Sometimes I feel like I am building cathedral too, Andrew."Sometimes I feel like I’m building a cathedral. I didn’t carve the stone or lay the foundation or design the curves of the concrete arches sweeping octagonal to the domed roof, but if I run the gauntlet of stinging nettles down the path carved into the bush and through the trees – past the three-room schoolhouse, past the woven “honey box” whirring in the treetops with its cloud of African bees, over the miniscule canyons tunneled by endless caravans of marching ants – I can see the masonry of the prayer chapel and, between the eight arches, the windows and doors made by my hands. Criss-cross curves of stirrup strap steel set to trap the light between their lines. Balance of aesthetic and functionality, strength and beauty.The pieces I have contributed are only a fraction of the whole, and an imperfect one at that – I am no master builder – my tiny, flawed addition to the house of prayer in the woods. But, more than with most other work, save perhaps when I write, this crafting of windows and doors and candleholders feels like a praise, feels like a prayer offered with every fire-fixed weld, every bend of steel...I inhale the atomized string and candlewax and the supplications soaked in the sweat-stained stonedust and watch my prayers rise up to God with the smoke." *
If I run a gauntlet of stinging nettles down the path that I have carved, you find tragic stories and heartbreak, you find 60 kids at a public park singing Justin Beiber songs and throwing water balloons at each other, you find awkward moments in a highschool hallway, you find yourself all the way in GA next to a policeman after being chased by a woman in Uhaul truck, you find fears of fathers and mothers, fears of peers, fears of a future that seems nonexistent, you find ignored phonecalls, you find highschool girls who are searching for Jesus. You find pure brokenness.

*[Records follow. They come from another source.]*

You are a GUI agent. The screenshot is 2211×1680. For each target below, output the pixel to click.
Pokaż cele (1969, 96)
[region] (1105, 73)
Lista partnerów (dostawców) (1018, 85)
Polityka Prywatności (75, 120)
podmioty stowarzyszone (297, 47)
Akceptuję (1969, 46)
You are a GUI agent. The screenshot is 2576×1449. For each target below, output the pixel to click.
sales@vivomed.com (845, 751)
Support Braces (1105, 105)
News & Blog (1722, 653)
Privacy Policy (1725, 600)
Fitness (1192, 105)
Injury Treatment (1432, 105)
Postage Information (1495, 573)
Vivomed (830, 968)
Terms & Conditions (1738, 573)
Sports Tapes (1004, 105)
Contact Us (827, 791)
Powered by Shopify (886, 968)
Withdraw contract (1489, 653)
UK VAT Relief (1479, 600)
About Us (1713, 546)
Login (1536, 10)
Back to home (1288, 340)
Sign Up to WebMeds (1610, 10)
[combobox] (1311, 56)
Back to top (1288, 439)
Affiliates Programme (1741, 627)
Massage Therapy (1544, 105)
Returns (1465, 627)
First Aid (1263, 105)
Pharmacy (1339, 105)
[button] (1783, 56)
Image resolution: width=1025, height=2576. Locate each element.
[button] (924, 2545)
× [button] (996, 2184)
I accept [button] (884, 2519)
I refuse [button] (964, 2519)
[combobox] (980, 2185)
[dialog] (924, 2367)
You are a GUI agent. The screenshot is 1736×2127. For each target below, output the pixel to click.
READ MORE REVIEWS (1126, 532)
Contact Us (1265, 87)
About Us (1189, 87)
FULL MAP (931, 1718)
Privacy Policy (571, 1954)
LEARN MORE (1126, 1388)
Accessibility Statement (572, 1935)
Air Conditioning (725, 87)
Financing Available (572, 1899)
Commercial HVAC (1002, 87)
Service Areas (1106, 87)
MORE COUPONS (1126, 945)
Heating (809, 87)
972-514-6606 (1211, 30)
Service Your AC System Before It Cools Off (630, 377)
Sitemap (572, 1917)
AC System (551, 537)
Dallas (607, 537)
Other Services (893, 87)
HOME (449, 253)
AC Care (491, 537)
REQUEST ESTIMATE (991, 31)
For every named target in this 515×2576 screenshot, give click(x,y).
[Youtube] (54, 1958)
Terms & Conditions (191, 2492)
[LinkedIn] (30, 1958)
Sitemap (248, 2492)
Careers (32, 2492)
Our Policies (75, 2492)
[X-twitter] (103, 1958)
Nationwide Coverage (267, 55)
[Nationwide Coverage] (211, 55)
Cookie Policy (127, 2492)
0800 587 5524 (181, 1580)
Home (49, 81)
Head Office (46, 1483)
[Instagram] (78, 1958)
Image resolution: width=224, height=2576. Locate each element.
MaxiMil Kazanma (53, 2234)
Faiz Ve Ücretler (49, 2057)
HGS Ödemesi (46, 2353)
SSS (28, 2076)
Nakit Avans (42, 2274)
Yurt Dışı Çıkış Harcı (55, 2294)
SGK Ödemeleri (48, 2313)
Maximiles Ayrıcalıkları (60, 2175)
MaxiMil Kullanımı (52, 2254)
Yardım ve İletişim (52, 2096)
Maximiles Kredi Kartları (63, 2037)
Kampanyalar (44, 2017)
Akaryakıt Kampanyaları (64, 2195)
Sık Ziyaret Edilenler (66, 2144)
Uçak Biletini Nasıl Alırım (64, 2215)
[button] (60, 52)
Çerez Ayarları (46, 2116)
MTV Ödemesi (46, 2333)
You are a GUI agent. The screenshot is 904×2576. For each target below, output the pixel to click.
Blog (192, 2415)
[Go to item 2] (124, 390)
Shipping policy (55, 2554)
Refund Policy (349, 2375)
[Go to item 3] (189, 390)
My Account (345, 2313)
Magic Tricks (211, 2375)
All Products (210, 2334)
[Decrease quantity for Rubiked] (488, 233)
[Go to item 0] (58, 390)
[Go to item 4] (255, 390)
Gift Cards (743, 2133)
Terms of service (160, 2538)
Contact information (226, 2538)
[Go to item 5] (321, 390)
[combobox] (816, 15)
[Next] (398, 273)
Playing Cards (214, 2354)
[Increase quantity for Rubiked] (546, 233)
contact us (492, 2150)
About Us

Then you find that this path goes up and down, sideways and twisted, backwards and forwards, over canyons and tunnels that were so carefully and intricately placed in those positions to make the beautiful steeple that is reaching the hands of Christ. The pieces I have contributed are next to none, but I am the one he has given a small tool to carve and perfect the design that he has so wonderfully made. My flaws are not flaws at all. And the pieces that were once broken are slowly mended together in a design that I can't yet see, as I look up to its infinite rise into the heavens to reach His hands. And the sweat that drips from my brow, stains the wood to make the beautiful and smooth cathedral that praises and glorifies my Savior. I am a Young Life leader at Opelika highschool and Jesus is building a cathedral there.
I'm watching my prayers rise up in the smoke and watching him answer them, as he grabs each request with his fingertips.